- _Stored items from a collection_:
····················

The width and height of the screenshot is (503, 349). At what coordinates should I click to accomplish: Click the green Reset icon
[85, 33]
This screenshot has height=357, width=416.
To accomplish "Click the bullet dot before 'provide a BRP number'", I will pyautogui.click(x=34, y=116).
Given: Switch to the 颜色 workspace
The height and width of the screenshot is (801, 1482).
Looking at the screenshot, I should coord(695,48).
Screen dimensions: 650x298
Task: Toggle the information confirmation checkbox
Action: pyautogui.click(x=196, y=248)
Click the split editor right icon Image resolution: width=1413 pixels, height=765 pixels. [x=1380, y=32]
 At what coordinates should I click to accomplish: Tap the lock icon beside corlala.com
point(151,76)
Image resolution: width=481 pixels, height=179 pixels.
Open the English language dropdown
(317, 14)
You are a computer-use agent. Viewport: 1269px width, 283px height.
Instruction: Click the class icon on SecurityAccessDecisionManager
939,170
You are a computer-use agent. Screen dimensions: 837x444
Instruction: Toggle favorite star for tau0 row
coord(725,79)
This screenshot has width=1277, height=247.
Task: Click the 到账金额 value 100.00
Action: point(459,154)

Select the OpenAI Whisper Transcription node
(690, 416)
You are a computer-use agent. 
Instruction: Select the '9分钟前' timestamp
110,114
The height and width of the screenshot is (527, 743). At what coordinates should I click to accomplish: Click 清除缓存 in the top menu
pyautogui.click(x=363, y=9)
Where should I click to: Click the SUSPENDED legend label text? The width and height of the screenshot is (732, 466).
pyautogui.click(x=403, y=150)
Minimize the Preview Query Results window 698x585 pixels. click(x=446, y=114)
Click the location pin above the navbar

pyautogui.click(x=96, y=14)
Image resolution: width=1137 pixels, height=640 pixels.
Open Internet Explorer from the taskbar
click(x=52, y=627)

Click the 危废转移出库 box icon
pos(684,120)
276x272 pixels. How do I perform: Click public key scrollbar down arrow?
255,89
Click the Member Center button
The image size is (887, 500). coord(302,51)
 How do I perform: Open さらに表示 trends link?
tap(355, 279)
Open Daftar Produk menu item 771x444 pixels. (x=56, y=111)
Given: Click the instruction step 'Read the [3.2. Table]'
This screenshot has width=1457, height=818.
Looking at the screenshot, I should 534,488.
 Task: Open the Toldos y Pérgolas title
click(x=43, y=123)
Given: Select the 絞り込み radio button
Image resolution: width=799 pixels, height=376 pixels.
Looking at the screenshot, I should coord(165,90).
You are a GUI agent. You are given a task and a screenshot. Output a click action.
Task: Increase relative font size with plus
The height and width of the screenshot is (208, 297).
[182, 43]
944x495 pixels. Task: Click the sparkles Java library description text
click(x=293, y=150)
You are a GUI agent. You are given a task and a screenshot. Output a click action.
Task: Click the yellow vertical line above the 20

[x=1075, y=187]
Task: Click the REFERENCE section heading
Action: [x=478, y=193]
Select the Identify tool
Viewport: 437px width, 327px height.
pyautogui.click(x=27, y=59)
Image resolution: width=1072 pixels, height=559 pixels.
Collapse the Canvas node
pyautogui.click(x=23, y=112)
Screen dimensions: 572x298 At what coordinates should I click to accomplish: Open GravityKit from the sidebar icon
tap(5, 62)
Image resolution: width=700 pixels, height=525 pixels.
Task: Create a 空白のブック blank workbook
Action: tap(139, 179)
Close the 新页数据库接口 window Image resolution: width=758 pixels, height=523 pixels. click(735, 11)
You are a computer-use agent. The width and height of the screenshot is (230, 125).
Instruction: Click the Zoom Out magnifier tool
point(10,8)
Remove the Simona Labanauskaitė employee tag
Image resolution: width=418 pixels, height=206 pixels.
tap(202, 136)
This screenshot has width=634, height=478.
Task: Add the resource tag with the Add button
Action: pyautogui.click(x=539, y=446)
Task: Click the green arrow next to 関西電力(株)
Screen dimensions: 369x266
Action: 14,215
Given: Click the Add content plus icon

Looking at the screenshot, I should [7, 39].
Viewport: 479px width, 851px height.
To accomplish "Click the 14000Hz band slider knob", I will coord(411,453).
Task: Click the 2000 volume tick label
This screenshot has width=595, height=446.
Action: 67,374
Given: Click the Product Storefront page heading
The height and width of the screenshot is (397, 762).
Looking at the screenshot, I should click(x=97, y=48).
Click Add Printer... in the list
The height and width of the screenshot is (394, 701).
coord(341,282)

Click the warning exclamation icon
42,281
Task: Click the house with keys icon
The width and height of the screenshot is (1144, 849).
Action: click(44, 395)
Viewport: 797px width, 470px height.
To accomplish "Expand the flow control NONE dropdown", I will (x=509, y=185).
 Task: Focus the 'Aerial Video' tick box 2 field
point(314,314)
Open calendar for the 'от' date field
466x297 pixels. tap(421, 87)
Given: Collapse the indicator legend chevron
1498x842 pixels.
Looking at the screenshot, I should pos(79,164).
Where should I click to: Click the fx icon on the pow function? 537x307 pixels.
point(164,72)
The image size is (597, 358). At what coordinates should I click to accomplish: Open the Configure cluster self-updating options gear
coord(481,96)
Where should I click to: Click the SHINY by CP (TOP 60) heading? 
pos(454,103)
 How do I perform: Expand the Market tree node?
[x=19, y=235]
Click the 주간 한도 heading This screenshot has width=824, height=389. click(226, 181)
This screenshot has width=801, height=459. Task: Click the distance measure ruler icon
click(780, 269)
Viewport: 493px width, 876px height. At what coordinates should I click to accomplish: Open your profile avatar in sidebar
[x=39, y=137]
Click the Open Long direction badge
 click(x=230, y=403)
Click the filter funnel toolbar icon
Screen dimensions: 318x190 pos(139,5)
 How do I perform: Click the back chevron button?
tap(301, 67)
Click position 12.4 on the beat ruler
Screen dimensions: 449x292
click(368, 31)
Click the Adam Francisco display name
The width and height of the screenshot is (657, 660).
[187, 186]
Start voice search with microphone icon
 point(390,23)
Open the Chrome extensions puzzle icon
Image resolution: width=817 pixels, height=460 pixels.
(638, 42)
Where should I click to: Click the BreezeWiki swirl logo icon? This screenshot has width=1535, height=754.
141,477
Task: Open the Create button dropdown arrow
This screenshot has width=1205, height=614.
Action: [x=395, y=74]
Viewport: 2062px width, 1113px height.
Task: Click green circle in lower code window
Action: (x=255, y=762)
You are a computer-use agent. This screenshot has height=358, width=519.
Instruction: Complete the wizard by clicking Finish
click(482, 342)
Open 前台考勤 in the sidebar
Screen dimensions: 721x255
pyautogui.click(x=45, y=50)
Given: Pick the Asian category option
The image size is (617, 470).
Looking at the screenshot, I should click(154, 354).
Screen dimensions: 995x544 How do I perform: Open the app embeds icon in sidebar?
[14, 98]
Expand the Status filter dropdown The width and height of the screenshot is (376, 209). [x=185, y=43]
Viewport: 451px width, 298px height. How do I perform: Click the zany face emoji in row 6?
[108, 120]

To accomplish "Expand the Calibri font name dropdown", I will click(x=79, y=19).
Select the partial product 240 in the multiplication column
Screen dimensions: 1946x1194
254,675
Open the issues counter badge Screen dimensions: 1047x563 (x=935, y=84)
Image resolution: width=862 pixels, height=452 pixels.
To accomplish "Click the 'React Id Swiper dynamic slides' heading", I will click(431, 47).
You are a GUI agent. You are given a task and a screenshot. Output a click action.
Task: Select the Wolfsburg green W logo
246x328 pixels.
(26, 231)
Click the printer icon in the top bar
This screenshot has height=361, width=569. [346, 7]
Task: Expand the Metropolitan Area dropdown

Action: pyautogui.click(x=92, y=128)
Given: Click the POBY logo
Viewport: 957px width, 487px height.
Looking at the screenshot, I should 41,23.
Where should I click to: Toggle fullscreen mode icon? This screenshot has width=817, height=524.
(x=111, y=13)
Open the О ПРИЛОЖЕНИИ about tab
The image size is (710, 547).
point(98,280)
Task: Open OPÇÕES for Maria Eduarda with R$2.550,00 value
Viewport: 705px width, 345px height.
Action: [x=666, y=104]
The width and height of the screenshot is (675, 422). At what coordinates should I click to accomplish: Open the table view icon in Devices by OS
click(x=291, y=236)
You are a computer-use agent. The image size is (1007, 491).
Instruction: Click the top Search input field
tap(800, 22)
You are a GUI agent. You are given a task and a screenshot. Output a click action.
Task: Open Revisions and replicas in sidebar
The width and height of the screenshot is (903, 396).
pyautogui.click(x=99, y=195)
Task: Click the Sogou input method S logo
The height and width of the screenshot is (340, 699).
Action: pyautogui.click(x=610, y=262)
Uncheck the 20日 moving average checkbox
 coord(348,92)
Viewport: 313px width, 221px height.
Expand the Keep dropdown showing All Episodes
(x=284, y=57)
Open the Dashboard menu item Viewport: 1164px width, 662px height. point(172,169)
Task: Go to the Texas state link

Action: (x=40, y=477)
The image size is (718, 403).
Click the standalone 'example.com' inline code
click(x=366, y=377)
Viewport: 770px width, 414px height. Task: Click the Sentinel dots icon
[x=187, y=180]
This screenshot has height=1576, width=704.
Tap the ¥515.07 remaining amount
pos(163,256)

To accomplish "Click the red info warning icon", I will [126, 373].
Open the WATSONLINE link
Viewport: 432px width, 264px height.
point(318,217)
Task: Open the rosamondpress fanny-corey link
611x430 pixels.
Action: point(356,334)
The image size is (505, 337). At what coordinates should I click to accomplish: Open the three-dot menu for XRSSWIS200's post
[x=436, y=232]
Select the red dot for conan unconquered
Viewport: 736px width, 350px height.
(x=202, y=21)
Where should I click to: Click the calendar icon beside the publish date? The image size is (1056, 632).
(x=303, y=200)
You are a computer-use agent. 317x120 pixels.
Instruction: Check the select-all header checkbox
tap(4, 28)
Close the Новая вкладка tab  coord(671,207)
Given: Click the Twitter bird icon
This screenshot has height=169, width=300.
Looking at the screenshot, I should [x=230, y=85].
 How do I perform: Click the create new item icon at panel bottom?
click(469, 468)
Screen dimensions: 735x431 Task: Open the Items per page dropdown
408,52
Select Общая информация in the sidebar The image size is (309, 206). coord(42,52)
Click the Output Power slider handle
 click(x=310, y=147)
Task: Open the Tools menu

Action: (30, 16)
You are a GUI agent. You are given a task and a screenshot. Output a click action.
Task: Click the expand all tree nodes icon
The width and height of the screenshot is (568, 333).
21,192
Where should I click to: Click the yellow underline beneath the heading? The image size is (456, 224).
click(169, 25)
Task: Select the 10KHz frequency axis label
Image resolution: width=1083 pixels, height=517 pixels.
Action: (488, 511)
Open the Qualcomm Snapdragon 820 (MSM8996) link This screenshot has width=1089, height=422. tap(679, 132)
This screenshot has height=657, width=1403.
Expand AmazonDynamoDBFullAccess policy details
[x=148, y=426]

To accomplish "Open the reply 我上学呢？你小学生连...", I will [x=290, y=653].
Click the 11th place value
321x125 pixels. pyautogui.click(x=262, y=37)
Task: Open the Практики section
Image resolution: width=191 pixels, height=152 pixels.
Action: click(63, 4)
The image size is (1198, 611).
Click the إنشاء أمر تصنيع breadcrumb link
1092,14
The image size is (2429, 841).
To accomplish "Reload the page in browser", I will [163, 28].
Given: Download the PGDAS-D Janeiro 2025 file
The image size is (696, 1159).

····················

- _REQUEST_:
Can you turn the lines from the one containing "Task: Click the green arrow next to 関西電力(株)" through the one containing "Action: click(44, 395)", both included, into a numbered list without the blank lines?

- _RIGHT ANSWER_:
1. Task: Click the green arrow next to 関西電力(株)
2. Screen dimensions: 369x266
3. Action: 14,215
4. Given: Click the Add content plus icon
5. Looking at the screenshot, I should [7, 39].
6. Viewport: 479px width, 851px height.
7. To accomplish "Click the 14000Hz band slider knob", I will coord(411,453).
8. Task: Click the 2000 volume tick label
9. This screenshot has width=595, height=446.
10. Action: 67,374
11. Given: Click the Product Storefront page heading
12. The height and width of the screenshot is (397, 762).
13. Looking at the screenshot, I should click(x=97, y=48).
14. Click Add Printer... in the list
15. The height and width of the screenshot is (394, 701).
16. coord(341,282)
17. Click the warning exclamation icon
18. 42,281
19. Task: Click the house with keys icon
20. The width and height of the screenshot is (1144, 849).
21. Action: click(44, 395)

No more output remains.